• [PROBLEM TO SOLVE] From the entries below, tally the lines with "Delete" in them and reply with that figure only.

• [RECORDS PROVIDED]
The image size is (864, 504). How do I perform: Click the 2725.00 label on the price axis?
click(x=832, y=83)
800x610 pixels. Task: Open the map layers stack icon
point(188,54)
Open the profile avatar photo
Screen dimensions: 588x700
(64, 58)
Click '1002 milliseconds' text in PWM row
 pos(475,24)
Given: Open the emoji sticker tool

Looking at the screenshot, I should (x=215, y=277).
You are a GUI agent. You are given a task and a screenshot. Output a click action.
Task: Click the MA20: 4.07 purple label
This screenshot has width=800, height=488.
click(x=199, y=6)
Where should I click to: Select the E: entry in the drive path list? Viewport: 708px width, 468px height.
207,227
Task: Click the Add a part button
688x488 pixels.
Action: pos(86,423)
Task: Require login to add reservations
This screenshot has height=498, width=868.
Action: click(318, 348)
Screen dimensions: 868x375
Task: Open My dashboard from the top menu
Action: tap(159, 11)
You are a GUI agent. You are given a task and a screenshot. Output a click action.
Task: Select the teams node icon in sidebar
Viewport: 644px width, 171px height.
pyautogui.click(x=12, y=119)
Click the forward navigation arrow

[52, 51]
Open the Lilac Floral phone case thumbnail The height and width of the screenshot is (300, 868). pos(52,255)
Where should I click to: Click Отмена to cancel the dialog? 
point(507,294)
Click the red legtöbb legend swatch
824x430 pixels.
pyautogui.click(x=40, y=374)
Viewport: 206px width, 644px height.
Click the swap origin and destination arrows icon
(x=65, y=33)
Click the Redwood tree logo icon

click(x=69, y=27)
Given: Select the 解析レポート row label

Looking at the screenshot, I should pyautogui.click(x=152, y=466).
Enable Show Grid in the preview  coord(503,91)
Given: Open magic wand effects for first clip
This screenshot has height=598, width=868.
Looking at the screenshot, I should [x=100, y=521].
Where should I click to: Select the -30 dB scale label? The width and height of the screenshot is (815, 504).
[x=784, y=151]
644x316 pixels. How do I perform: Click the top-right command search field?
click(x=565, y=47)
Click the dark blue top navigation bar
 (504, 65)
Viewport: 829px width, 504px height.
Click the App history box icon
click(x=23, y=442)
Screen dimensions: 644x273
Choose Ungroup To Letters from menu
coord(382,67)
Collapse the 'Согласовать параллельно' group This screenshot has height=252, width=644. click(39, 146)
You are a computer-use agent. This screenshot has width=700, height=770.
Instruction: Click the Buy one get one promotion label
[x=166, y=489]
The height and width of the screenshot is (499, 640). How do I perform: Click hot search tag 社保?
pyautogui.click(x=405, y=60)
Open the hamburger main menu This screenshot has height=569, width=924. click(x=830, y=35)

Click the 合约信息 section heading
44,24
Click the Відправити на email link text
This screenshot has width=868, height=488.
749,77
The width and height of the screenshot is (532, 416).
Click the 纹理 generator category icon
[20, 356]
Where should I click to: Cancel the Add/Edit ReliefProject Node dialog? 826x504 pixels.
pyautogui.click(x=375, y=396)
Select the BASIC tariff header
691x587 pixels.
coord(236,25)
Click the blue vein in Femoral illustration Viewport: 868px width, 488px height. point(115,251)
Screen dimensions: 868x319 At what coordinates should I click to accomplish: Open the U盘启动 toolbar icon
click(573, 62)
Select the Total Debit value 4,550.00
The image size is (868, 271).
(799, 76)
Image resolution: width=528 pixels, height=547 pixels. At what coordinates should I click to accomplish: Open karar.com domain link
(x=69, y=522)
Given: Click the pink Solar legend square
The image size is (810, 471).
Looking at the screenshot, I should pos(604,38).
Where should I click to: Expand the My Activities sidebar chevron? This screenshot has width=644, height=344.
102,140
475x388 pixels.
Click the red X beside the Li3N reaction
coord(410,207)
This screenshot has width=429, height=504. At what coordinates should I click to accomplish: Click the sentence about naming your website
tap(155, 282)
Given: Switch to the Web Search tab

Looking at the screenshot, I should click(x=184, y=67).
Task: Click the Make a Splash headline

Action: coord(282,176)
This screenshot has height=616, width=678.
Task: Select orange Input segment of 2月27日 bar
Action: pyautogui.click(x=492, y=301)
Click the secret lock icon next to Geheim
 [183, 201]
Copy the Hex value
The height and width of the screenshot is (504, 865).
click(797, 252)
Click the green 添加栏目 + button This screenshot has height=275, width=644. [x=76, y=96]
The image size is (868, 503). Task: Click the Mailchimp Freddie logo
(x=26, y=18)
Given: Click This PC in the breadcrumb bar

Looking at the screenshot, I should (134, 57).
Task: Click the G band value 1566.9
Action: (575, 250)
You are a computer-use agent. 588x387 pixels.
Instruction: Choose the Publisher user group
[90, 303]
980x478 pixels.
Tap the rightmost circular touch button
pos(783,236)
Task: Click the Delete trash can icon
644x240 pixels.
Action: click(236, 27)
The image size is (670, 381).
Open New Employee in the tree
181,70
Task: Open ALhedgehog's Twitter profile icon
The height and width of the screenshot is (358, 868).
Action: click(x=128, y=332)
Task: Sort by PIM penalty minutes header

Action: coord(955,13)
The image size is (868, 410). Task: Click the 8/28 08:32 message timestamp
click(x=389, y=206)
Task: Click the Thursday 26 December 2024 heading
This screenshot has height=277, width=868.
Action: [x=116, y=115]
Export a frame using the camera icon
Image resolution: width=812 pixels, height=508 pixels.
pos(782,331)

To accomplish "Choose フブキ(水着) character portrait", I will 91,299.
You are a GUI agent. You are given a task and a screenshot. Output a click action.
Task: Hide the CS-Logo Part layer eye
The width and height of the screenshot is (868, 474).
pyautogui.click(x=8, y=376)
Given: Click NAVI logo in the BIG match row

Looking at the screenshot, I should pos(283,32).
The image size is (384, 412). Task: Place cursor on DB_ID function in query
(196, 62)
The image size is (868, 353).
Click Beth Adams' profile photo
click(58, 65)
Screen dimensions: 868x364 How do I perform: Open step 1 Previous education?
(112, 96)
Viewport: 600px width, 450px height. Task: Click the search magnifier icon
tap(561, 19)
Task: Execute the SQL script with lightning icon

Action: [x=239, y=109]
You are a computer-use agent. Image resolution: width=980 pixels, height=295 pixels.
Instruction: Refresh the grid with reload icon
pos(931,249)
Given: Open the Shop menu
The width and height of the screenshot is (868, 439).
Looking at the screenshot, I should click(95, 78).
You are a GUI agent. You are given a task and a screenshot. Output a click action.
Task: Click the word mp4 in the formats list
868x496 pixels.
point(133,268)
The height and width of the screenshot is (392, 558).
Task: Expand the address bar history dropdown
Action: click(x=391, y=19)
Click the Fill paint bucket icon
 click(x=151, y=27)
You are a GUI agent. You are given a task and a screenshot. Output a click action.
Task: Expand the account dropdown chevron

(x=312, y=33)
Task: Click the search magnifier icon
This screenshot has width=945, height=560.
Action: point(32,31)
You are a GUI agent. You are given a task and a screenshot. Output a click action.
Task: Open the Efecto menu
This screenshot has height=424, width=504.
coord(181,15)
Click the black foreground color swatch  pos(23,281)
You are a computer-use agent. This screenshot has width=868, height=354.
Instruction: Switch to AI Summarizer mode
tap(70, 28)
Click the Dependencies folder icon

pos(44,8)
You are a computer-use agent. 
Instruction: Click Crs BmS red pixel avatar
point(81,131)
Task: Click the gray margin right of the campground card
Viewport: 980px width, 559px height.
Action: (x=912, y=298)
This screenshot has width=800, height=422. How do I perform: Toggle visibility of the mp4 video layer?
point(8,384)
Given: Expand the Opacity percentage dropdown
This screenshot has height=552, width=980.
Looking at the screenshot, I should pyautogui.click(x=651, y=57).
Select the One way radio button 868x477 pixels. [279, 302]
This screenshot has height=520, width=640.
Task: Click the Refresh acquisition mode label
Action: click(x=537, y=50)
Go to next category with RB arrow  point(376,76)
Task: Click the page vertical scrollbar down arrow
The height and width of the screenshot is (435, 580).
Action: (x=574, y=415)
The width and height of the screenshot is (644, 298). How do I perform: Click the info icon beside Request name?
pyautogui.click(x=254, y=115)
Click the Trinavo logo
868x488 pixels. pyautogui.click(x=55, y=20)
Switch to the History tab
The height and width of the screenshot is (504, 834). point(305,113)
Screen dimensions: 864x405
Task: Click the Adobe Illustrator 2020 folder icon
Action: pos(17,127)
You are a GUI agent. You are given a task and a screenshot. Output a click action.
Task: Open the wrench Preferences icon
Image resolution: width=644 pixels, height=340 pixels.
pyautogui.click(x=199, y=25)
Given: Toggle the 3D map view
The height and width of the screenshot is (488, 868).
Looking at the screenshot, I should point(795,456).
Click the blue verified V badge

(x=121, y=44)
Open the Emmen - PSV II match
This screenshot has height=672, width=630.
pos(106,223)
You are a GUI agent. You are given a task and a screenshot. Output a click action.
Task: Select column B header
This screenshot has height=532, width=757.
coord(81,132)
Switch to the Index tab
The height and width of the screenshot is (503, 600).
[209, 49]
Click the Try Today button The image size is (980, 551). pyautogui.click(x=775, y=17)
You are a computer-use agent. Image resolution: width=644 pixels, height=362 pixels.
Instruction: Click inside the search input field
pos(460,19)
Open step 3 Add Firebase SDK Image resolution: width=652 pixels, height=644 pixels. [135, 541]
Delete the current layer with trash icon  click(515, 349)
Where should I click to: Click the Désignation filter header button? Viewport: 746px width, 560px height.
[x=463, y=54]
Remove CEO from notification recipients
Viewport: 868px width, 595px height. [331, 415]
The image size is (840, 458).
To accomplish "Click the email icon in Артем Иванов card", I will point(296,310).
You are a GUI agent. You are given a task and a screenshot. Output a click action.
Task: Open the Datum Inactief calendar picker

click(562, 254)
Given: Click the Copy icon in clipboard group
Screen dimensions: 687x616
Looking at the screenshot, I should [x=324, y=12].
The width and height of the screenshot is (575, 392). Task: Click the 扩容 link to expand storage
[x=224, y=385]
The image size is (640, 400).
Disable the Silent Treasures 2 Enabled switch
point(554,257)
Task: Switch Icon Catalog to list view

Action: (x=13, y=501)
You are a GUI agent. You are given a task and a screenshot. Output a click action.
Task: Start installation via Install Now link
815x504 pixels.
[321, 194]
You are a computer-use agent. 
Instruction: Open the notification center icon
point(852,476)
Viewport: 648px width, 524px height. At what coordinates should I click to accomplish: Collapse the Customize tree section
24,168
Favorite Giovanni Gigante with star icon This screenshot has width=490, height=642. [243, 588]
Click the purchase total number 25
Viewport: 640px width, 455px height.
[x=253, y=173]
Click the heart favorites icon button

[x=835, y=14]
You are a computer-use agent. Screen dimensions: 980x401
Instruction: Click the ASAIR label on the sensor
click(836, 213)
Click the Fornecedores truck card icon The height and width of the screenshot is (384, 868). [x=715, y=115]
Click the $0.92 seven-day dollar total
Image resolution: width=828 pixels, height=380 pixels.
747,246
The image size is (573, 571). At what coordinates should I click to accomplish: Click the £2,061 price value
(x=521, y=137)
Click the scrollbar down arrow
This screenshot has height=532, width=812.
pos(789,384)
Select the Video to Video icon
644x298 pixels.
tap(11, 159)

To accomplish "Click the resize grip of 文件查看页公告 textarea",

• [RESPONSE TO THE EXERCISE] 2